From Jonathan S. Katz
Subject Re: Handle infinite recursion in logical replication setup
Date
Msg-id afb653ba-e2b1-33a3-a54c-849f4466e1b4@postgresql.org
Whole thread Raw
In response to Re: Handle infinite recursion in logical replication setup  (vignesh C <vignesh21@gmail.com>)
Responses Re: Handle infinite recursion in logical replication setup
Re: Handle infinite recursion in logical replication setup
List pgsql-hackers
On 7/25/22 4:54 AM, vignesh C wrote:
> On Sun, Jul 24, 2022 at 10:21 PM Jonathan S. Katz <jkatz@postgresql.org> wrote:
>>
>> On 7/22/22 12:47 AM, Amit Kapila wrote:
>>> On Fri, Jul 22, 2022 at 1:39 AM Jonathan S. Katz <jkatz@postgresql.org> wrote:

>>> BTW, do you have any opinion on the idea of the first remaining patch
>>> where we accomplish two things: a) Checks and throws an error if
>>> 'copy_data = on' and 'origin = none' but the publication tables were
>>> also replicated from other publishers. b) Adds 'force' value for
>>> copy_data parameter to allow copying in such a case. The primary
>>> reason for this patch is to avoid loops or duplicate data in the
>>> initial phase. We can't skip copying based on origin as we can do
>>> while replicating changes from WAL. So, we detect that the publisher
>>> already has data from some other node and doesn't allow replication
>>> unless the user uses the 'force' option for copy_data.
>>
>> In general, I agree with the patch; but I'm not sure why we are calling
>> "copy_data = force" in this case and how it varies from "on". I
>> understand the goal is to prevent the infinite loop, but is there some
>> technical restriction why we can't set "origin = none, copy_data = on"
>> and have this work (and apologies if I missed that upthread)?
> 
> Let's take a simple case to understand why copy_data = force is
> required to replicate between two primaries for table t1 which has
> data as given below:

> step4 - Node-2:
> Create Subscription sub2 Connection '<node-1 details>' Publication
> pub1_2 with (origin = none, copy_data=on);
> If we had allowed the create subscription to be successful with
> copy_data = on. After this the data will be something like this:
> Node-1:
> 1, 2, 3, 4, 5, 6, 7, 8
> 
> Node-2:
> 1, 2, 3, 4, 5, 6, 7, 8, 5, 6, 7, 8
> 
> So, you can see that data on Node-2 (5, 6, 7, 8) is duplicated. In
> case, table t1 has a unique key, it will lead to a unique key
> violation and replication won't proceed.
> 
> To avoid this we will throw an error:
> ERROR:  could not replicate table "public.t1"
> DETAIL:  CREATE/ALTER SUBSCRIPTION with origin = none and copy_data =
> on is not allowed when the publisher has subscribed same table.
> HINT:  Use CREATE/ALTER SUBSCRIPTION with copy_data = off/force.

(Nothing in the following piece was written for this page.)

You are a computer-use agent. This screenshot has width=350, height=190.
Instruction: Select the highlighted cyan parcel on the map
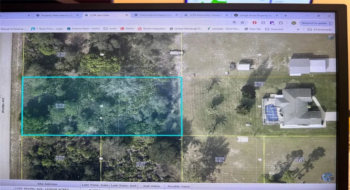click(102, 106)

Thanks for the example. I agree that it is fairly simple to reproduce.

I understand that "copy_data = force" is meant to protect a user from 
hurting themself. I'm not convinced that this is the best way to do so.

For example today I can subscribe to multiple publications that write to 
the same table. If I have a primary key on that table, and two of the 
subscriptions try to write an identical ID, we conflict. We don't have 
any special flags or modes to guard against that from happening, though 
we do have documentation on conflicts and managing them.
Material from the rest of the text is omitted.